**TASK REQUIREMENTS**
Restate word for word the entries below, starting with the line with "Task: Collapse the Installed section" and continuing through the line with "This screenshot has width=795, height=445.". Include both of those lines and no others.
____ AVAILABLE DATA
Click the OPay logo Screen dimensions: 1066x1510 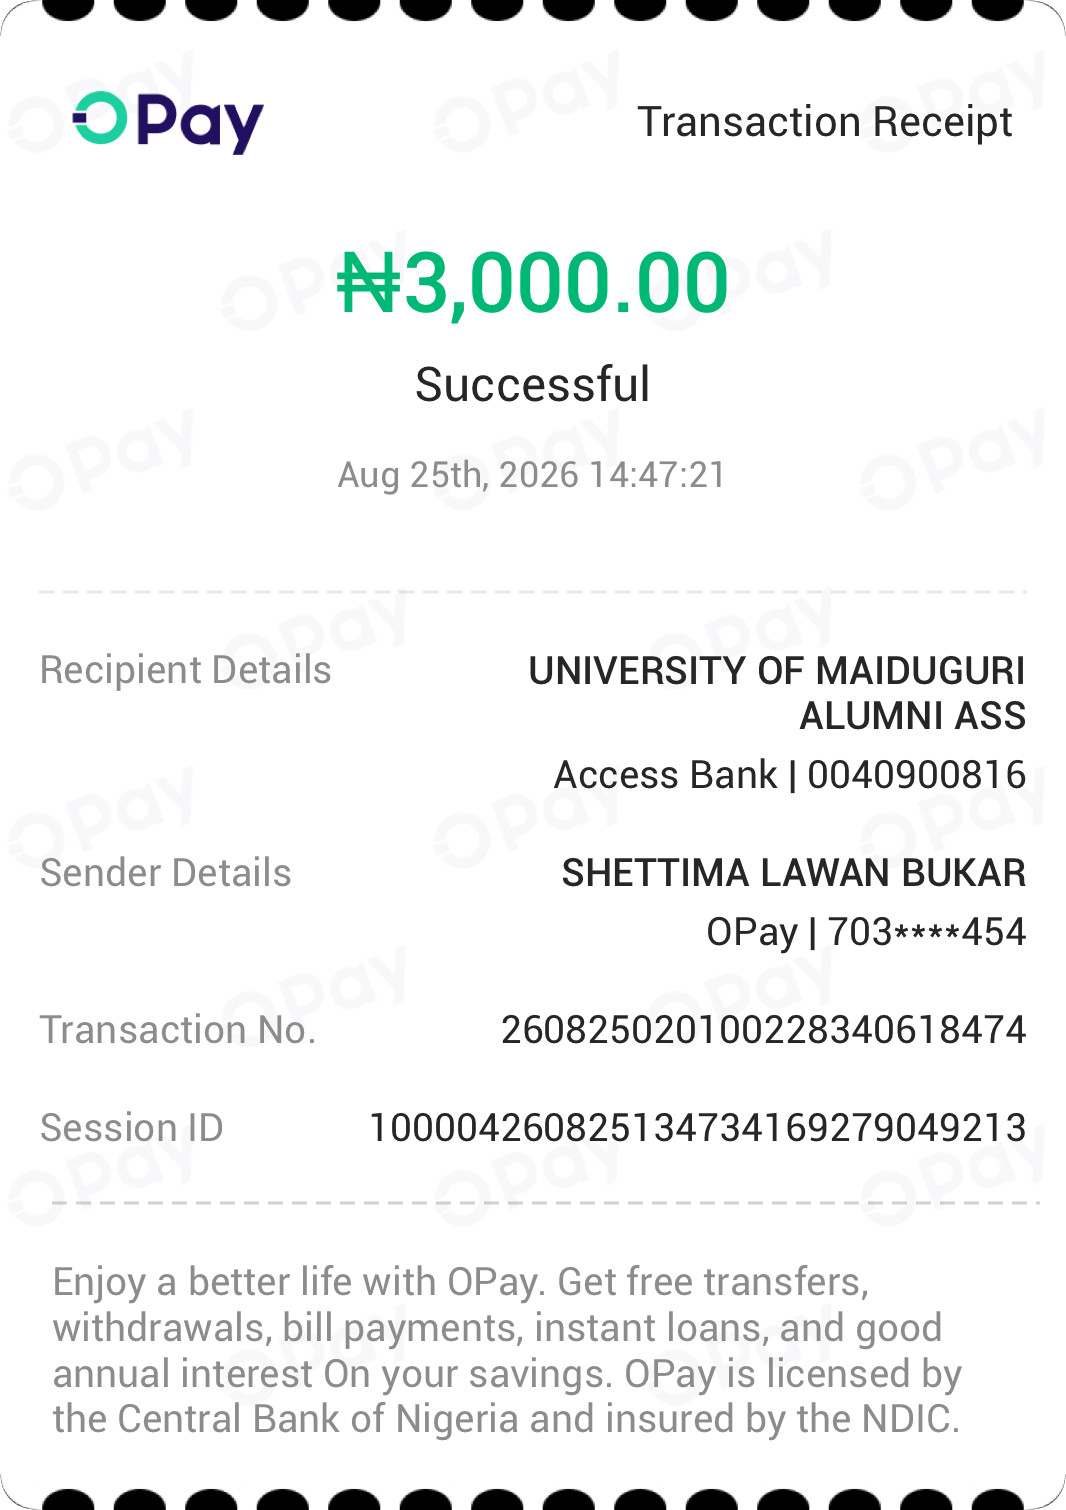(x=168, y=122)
________
____ AVAILABLE DATA
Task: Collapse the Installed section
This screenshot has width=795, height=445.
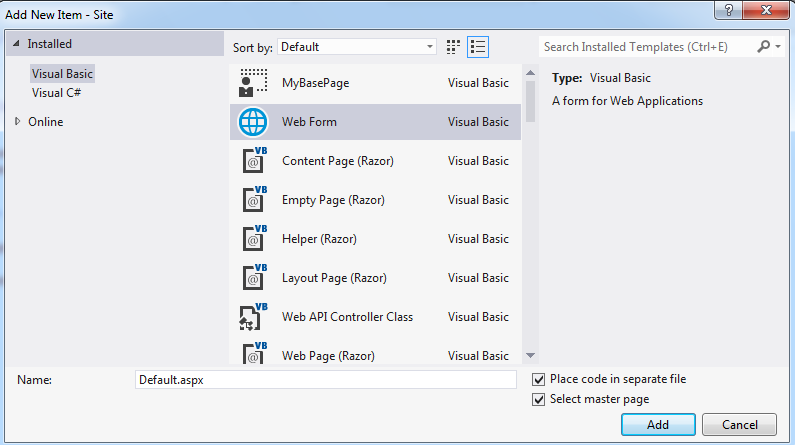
________
____ AVAILABLE DATA
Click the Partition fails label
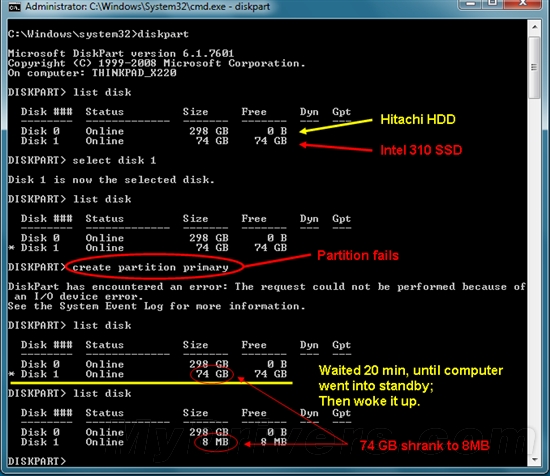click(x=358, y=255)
________
**TASK ANSWER**
Task: Collapse the Installed section
This screenshot has width=795, height=445.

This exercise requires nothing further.